The main reason is that the factories in which they are produced are now capable of better machining and assembly. For example, it is easier to hold tighter tolerances now, and the average surface finish of a new cylinder wall has improved. Manufacturers decades ago were capable of such accuracy and precision, but not with as low a unit cost or with as much ease. Therefore, the average engine made today resembles, in some technical respects, the top-end custom work of back then. Engine design has changed and most engines use roller lifters not flat lifters. For some equipment, break-in is now done at the factory, obviating end-user break-in. This is advantageous for several reasons. It is a selling point with customers who don't want to have to worry about break-in and want full performance "right out of the box". And it also aligns with the fact that compliance rates are always uncertain in the hands of end users. As with medical compliance or regulatory compliance, an authority can give all the instructions it wants, but there is no guarantee that the end user will follow them.
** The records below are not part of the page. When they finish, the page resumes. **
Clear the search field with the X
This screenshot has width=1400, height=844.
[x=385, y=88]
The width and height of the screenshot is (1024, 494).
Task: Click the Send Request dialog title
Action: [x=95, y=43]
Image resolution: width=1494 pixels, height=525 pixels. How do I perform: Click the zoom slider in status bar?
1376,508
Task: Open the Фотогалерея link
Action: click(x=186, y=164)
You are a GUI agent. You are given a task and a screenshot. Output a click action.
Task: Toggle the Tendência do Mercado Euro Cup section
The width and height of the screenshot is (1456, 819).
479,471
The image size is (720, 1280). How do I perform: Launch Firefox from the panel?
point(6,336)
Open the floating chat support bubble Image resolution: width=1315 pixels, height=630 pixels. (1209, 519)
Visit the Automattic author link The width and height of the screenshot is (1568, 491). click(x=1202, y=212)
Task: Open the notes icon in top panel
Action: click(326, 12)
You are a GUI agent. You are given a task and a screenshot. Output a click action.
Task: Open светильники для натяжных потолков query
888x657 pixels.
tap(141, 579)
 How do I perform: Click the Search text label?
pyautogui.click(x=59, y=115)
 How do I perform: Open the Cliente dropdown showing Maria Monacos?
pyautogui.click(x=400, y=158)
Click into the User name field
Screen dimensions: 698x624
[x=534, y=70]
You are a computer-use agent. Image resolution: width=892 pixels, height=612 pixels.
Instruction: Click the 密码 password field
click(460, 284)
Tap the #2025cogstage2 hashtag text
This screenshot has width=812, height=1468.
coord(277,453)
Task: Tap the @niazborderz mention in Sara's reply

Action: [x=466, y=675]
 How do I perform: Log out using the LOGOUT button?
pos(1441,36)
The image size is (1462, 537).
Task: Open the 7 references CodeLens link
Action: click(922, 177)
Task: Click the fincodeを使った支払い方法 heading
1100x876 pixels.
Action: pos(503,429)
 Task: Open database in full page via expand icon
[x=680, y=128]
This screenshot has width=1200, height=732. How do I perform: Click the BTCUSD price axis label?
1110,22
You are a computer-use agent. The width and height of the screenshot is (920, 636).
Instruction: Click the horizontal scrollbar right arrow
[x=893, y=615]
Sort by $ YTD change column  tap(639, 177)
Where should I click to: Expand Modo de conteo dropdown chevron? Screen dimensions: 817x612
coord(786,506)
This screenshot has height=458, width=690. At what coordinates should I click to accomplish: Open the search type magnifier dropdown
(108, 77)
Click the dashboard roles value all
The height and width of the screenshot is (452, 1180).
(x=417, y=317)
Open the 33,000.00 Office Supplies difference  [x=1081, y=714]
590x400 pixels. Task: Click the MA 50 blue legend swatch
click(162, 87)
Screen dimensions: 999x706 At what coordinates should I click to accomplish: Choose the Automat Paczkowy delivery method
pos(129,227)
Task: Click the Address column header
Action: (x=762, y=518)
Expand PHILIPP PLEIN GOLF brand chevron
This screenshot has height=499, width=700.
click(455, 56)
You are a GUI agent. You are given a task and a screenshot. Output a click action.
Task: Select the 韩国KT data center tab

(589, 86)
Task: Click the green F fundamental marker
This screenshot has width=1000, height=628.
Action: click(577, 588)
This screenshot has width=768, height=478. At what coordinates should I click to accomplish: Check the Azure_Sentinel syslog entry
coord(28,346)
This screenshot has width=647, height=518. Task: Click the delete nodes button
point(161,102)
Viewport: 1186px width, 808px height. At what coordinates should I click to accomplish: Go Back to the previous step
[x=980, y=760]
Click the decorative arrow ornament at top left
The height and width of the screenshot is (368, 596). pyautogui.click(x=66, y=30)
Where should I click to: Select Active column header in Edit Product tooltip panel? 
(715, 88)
The other reason for shorter break-in regimens today is that a greater amount of science has been applied to the understanding of break-in, and this has led to the realization that some of the old, long, painstaking break-in regimens were based on specious reasoning. People developed elaborate theories on what was needed and why, and it was hard to sift the empirical evidence in trying to test or confirm the theories. Anecdotal evidence and confirmation bias definitely played at least some part. Today engineers can confidently advise users not to put too much stock in old theories of long, elaborate break-in regimens. Some users will not give credence to the engineers and will stick to their own ideas anyway; but their careful break-in beliefs are still harmless and serve roughly like a placebo in allowing them to assure themselves that they've maximized the equipment's working lifespan through their due diligence. The useful side effect of a "break-in at slower speeds" for vehicles is operator familiarization. An overly exuberant operator crashing the new vehicle hurts people, reputation and sales.